__WHAT THE TASK ASKS__. Reproduce word for word, from the entries below, the line with "2024 (106, 363)", the line with "17 (301, 1602)", and every line between them, and nothing more.

RECORD SET Block Start

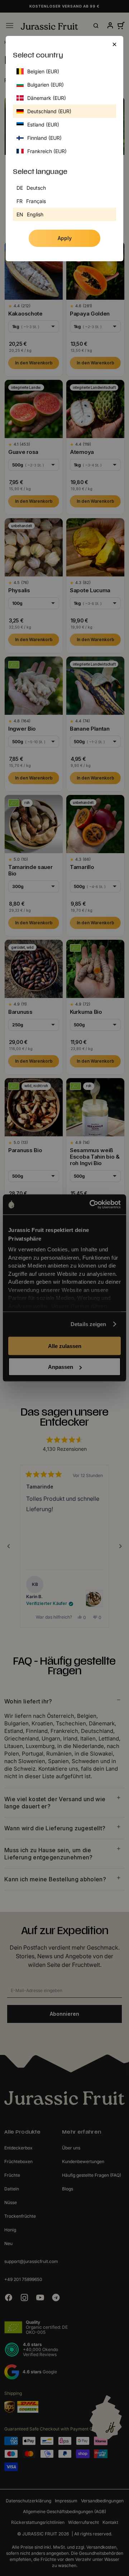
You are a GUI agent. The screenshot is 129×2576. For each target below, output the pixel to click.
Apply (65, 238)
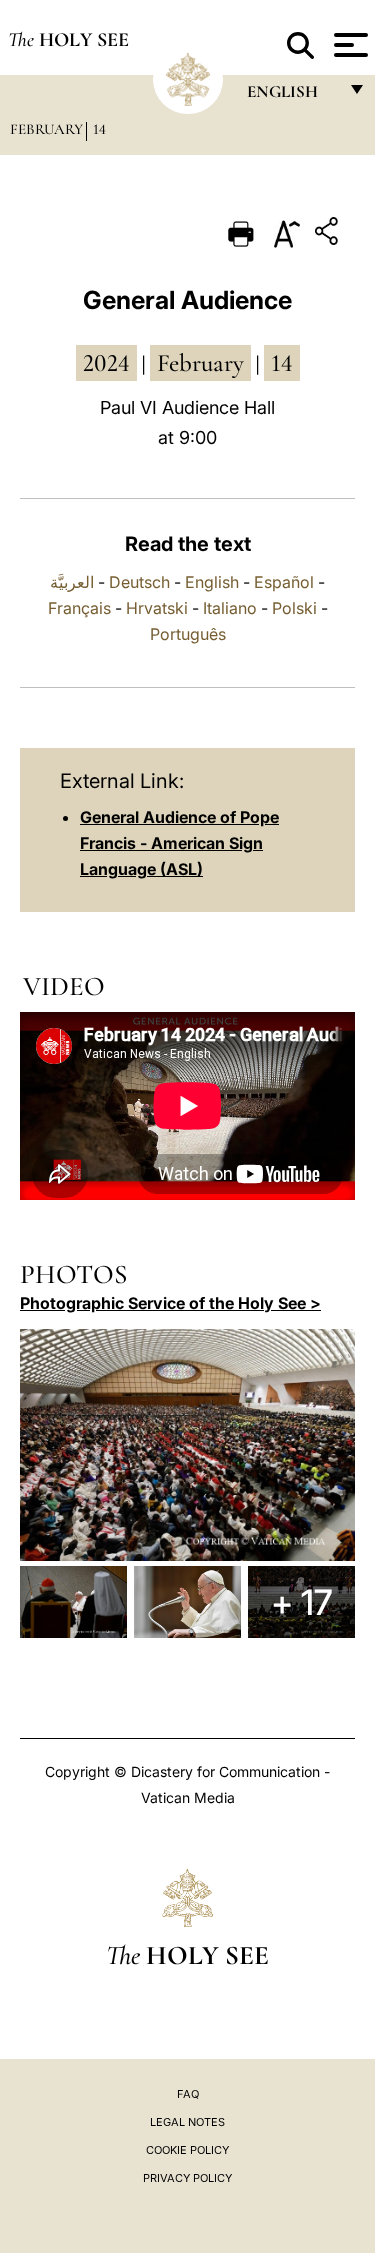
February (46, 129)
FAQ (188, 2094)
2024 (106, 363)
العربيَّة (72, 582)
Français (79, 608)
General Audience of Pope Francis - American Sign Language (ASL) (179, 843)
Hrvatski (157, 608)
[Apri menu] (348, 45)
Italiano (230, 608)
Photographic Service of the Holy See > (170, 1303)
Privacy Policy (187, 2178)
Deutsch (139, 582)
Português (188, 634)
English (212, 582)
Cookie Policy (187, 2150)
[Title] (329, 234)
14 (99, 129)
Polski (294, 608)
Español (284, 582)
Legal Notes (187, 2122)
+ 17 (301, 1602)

RECORD SET Block End
RECORD SET Block Start

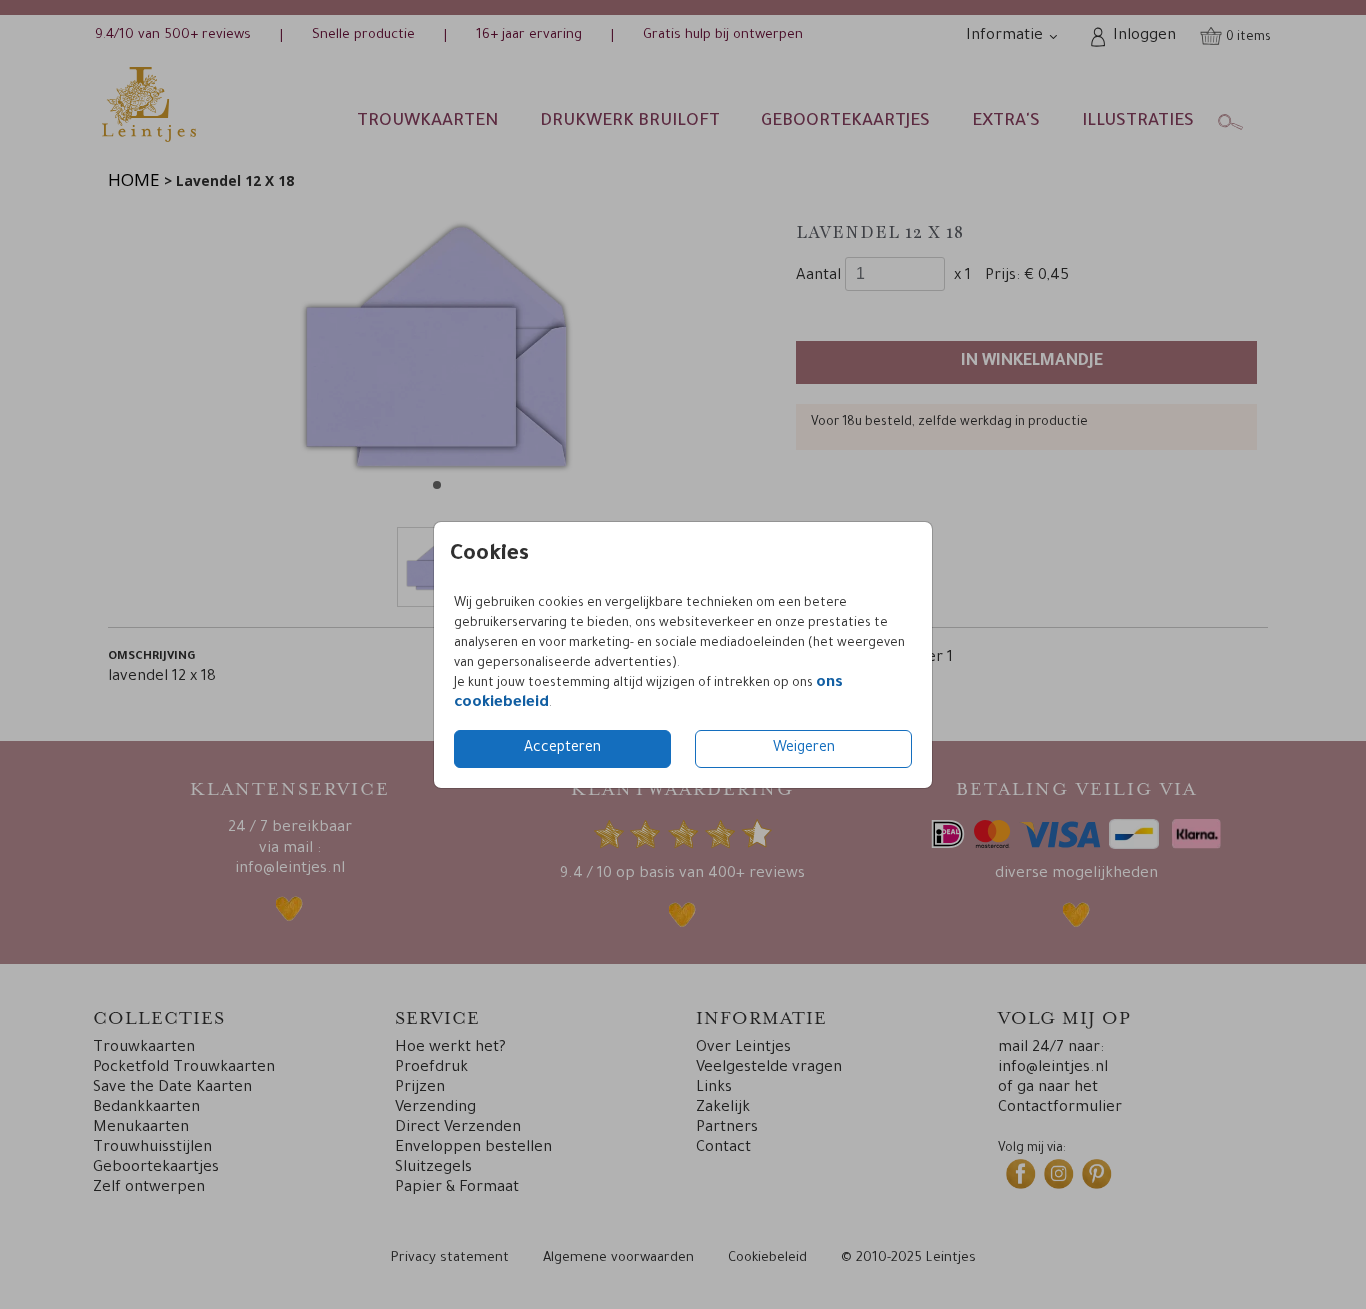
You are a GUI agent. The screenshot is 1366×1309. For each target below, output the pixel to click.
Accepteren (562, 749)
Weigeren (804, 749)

RECORD SET Block End
RECORD SET Block Start

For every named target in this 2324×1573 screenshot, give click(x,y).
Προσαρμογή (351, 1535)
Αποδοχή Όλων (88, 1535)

RECORD SET Block End

__ANSWER SECTION__.
2024 (106, 363)
العربيَّة (72, 582)
Français (79, 608)
General Audience of Pope Francis - American Sign Language (ASL) (179, 843)
Hrvatski (157, 608)
[Apri menu] (348, 45)
Italiano (230, 608)
Photographic Service of the Holy See > (170, 1303)
Privacy Policy (187, 2178)
Deutsch (139, 582)
Português (188, 634)
English (212, 582)
Cookie Policy (187, 2150)
[Title] (329, 234)
14 (99, 129)
Polski (294, 608)
Español (284, 582)
Legal Notes (187, 2122)
+ 17 (301, 1602)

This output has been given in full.